Exercise brief:
Each line from the one containing "Task: Click the" through the end of the data is to be written out exactly, and nothing more.

Collected data entries:

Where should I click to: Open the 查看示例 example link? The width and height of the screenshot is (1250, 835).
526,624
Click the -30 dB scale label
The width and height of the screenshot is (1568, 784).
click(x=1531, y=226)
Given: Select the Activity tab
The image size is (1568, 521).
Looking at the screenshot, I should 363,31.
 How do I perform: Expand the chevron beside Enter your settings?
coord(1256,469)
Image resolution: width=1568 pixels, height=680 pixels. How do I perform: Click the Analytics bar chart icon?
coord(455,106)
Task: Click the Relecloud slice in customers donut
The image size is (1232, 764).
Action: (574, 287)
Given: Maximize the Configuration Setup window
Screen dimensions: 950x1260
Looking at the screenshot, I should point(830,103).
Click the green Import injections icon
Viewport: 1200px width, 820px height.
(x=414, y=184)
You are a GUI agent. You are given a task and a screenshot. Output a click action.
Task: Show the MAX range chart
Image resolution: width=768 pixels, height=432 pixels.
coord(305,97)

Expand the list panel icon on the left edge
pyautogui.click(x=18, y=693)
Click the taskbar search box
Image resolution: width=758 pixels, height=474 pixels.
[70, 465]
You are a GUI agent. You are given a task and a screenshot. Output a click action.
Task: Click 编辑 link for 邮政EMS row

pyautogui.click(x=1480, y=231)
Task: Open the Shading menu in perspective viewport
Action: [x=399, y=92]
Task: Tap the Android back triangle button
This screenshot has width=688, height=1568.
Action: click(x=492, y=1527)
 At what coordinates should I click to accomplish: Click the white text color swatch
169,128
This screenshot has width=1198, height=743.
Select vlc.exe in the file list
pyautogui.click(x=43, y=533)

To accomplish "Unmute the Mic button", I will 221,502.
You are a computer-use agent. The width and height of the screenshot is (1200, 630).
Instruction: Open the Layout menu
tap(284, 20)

Exercise solution:
Task: Click the Relecloud slice in customers donut
The image size is (1232, 764).
Action: (574, 287)
Given: Maximize the Configuration Setup window
Screen dimensions: 950x1260
Looking at the screenshot, I should point(830,103).
Click the green Import injections icon
Viewport: 1200px width, 820px height.
(x=414, y=184)
You are a GUI agent. You are given a task and a screenshot. Output a click action.
Task: Show the MAX range chart
Image resolution: width=768 pixels, height=432 pixels.
coord(305,97)

Expand the list panel icon on the left edge
pyautogui.click(x=18, y=693)
Click the taskbar search box
Image resolution: width=758 pixels, height=474 pixels.
[70, 465]
You are a GUI agent. You are given a task and a screenshot. Output a click action.
Task: Click 编辑 link for 邮政EMS row

pyautogui.click(x=1480, y=231)
Task: Open the Shading menu in perspective viewport
Action: [x=399, y=92]
Task: Tap the Android back triangle button
This screenshot has width=688, height=1568.
Action: click(x=492, y=1527)
 At what coordinates should I click to accomplish: Click the white text color swatch
169,128
This screenshot has width=1198, height=743.
Select vlc.exe in the file list
pyautogui.click(x=43, y=533)

To accomplish "Unmute the Mic button", I will 221,502.
You are a computer-use agent. The width and height of the screenshot is (1200, 630).
Instruction: Open the Layout menu
tap(284, 20)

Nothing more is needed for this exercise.